● The data:
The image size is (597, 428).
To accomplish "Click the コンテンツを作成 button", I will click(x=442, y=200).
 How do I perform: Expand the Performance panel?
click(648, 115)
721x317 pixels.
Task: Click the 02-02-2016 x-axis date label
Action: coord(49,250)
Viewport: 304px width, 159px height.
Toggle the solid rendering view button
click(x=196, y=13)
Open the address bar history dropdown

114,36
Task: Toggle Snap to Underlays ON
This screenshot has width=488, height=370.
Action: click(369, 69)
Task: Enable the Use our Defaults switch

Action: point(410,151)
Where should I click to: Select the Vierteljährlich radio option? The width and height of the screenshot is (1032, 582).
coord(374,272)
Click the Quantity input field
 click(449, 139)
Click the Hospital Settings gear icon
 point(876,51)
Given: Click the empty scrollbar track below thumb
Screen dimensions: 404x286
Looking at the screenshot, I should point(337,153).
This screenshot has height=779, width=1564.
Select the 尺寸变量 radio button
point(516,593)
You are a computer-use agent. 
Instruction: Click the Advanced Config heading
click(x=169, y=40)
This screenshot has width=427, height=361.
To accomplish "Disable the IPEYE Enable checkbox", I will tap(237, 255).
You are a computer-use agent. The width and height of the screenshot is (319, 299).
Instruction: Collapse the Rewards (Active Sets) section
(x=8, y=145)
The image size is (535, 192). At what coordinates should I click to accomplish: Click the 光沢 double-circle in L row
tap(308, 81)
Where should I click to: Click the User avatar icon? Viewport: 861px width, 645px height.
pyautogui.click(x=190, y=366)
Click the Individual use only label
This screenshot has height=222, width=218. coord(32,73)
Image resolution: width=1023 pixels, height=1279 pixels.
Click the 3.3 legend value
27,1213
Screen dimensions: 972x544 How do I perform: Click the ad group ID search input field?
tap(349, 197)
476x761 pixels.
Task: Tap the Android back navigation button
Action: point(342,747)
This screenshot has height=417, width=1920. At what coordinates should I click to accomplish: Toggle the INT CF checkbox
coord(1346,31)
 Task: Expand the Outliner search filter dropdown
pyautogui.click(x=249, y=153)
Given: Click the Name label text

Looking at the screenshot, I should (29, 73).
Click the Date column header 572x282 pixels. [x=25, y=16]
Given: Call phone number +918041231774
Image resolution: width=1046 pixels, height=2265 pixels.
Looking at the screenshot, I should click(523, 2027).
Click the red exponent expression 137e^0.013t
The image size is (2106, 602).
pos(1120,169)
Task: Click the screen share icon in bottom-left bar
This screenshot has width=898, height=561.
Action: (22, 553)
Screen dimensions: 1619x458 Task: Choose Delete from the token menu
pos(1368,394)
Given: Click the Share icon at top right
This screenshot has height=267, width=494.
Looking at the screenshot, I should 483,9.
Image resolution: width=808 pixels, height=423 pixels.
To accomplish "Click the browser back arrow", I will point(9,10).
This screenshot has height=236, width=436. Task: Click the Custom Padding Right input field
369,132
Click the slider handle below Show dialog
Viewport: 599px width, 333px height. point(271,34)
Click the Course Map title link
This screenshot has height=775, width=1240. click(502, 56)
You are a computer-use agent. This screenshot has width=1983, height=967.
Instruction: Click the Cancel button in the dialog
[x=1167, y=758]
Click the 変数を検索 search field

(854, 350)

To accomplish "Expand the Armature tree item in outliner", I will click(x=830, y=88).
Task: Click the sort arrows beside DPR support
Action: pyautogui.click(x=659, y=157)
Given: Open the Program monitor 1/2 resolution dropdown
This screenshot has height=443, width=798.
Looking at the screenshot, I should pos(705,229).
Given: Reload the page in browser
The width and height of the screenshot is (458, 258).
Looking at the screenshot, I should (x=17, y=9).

● Stated exercise: State the number of lines in the material that contain the string "button", giving only the number.

● Solved problem: 5